Skip to main content

Overview

SimplismartSTTService is a segmented speech-to-text service that POSTs WAV audio segments to the Simplismart HTTP /predict endpoint and emits TranscriptionFrames. It requires upstream VAD (a VADProcessor or transport/user-aggregator VAD) so speech segments are delimited before transcription.

Source Repository

Source code, examples, and issues for the Simplismart integration

Simplismart

Learn more about Simplismart’s AI platform

Installation

This is a community-maintained package distributed separately from pipecat-ai. It is not published to PyPI, so install it from source:
uv pip install git+https://github.com/simpli-smart/pipecat-simplismart.git

Prerequisites

Simplismart Account Setup

Before using the Simplismart STT service, you need a Simplismart account and an API key. See Simplismart to get started.

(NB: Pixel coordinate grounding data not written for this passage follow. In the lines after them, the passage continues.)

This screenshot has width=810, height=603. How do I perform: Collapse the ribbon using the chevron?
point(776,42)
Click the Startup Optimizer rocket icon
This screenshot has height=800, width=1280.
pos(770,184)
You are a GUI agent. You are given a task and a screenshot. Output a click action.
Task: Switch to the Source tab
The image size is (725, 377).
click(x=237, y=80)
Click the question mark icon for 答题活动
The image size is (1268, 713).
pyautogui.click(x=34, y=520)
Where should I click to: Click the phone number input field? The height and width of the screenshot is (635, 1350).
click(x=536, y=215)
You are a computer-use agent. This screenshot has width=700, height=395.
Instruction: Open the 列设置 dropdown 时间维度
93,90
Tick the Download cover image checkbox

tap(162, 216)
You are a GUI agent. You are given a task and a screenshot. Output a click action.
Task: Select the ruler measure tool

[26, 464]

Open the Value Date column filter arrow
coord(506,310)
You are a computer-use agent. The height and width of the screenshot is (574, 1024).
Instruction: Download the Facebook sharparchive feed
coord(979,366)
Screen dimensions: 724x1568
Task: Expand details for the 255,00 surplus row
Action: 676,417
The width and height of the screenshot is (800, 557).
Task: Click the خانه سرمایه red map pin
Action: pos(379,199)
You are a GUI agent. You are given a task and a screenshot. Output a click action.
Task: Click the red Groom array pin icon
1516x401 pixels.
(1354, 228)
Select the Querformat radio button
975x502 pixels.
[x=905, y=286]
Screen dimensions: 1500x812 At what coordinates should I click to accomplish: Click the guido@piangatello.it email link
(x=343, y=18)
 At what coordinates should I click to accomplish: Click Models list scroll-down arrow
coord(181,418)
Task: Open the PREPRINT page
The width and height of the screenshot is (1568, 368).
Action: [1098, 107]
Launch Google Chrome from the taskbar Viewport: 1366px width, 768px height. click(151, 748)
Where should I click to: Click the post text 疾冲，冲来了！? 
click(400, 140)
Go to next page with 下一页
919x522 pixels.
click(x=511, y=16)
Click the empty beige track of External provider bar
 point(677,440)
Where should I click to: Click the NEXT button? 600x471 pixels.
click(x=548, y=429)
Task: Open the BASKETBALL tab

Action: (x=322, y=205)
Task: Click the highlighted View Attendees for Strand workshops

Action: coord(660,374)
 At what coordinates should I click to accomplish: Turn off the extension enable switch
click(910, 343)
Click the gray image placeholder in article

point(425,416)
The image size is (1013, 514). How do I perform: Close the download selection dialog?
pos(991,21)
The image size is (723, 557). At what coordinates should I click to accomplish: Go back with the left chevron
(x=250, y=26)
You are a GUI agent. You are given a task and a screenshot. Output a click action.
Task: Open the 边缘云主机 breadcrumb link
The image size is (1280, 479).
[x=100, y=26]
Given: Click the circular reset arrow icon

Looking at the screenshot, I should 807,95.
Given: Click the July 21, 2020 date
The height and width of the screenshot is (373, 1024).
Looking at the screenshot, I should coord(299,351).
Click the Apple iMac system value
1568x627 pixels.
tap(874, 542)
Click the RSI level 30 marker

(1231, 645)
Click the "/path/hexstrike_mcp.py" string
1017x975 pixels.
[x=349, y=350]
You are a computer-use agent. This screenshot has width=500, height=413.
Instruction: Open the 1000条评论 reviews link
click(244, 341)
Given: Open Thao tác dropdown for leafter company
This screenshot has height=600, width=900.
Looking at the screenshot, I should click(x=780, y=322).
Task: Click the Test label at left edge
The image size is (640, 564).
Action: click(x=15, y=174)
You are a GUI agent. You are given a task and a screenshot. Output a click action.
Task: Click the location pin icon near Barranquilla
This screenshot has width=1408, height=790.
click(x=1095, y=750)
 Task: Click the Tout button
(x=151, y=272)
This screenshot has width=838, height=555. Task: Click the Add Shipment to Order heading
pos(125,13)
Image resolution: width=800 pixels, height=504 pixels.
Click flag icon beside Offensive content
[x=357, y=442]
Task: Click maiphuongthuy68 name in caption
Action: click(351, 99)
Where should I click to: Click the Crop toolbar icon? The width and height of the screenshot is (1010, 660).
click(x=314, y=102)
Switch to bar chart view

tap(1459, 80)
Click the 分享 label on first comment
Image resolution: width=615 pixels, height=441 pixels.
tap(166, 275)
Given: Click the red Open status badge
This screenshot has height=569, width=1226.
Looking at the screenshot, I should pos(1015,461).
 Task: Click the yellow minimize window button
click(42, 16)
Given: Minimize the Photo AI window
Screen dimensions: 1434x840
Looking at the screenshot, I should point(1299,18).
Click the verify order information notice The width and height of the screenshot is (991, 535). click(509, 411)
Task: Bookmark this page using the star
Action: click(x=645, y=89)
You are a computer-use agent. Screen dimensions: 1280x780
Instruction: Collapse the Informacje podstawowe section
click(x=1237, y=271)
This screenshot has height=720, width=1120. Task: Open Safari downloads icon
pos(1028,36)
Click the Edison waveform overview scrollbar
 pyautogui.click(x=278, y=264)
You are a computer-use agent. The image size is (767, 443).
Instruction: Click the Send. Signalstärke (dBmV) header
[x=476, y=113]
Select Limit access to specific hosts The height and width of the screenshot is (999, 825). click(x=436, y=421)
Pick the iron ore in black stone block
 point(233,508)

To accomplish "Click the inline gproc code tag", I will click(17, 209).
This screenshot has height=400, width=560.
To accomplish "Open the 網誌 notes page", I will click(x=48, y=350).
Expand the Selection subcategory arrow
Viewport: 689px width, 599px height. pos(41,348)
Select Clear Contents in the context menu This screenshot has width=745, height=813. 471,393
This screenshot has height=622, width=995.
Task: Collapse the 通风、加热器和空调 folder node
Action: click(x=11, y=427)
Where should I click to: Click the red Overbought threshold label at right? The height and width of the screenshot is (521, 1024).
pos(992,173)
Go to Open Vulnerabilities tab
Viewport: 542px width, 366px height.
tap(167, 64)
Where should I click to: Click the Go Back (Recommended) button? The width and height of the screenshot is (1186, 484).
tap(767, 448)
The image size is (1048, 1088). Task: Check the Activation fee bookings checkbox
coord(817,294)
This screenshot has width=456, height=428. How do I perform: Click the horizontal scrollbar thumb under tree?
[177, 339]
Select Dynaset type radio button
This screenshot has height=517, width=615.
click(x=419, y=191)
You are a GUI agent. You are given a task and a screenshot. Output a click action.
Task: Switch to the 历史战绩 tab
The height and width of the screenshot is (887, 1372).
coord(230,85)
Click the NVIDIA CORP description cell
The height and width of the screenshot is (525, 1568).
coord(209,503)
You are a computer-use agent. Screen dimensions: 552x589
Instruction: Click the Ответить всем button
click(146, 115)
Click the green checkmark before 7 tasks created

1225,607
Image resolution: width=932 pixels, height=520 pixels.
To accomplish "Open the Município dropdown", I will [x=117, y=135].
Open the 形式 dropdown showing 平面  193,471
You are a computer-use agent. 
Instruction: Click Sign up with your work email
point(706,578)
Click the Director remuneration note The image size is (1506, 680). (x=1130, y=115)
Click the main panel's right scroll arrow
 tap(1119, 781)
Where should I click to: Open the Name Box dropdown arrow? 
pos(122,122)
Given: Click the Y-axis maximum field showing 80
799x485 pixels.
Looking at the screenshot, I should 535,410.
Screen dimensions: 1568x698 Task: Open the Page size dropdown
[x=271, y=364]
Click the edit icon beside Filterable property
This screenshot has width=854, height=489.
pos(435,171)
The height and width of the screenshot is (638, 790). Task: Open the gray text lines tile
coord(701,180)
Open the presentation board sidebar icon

Required Environment Variables

  • SIMPLISMART_API_KEY: Bearer token used to authenticate requests. May be passed directly via the api_key constructor argument instead.
  • SIMPLISMART_STT_URL (optional): Full URL for the STT endpoint. Defaults to https://api.simplismart.live/predict.

Configuration

api_key
str
default:"None"
Bearer token. Falls back to the SIMPLISMART_API_KEY environment variable if not provided.
base_url
str
default:"None"
Full URL to the predict endpoint. Falls back to the SIMPLISMART_STT_URL environment variable, then to https://api.simplismart.live/predict.
aiohttp_session
aiohttp.ClientSession
default:"None"
Optional shared aiohttp session. If not provided, the service creates and owns its own session.
sample_rate
int
default:"None"
Input audio sample rate. Usually supplied by the pipeline StartFrame.
settings
SimplismartSTTService.Settings
default:"None"
Runtime-configurable STT settings. See Settings below.

Settings

Runtime-configurable settings passed via the settings constructor argument using SimplismartSTTService.Settings(...). The settings dataclass extends Pipecat’s common STTSettings (which includes model and language).
ParameterTypeDefaultDescription
vad_filterboolTrueEnable server-side VAD filtering when supported.
vad_onsetfloat0.5VAD onset threshold.
beam_sizeint4Beam search size for decoding.
temperaturefloat0.0Decoding temperature.
strict_hallucination_reductionboolTrueAsk the server to apply extra anti-hallucination logic (Whisper).
The default model is openai/whisper-large-v3-turbo and the default language is Language.EN.
See the source repository for the authoritative, up-to-date list of settings and defaults.

Usage

Place a VADProcessor before SimplismartSTTService so VAD events reach the segmented STT layer.
from pipecat.audio.vad.silero import SileroVADAnalyzer
from pipecat.processors.audio.vad_processor import VADProcessor
from pipecat_simplismart import SimplismartSTTService

vad_processor = VADProcessor(vad_analyzer=SileroVADAnalyzer())
stt = SimplismartSTTService(
    api_key="YOUR_KEY",
    base_url="https://api.simplismart.live/predict",
)

# pipeline: ... transport.input(), vad_processor, stt, ...
The service outputs TranscriptionFrames.

Compatibility

Tested with Pipecat v1.1.0 (pipecat-ai>=0.0.86). Check the source repository for the latest tested version and changelog.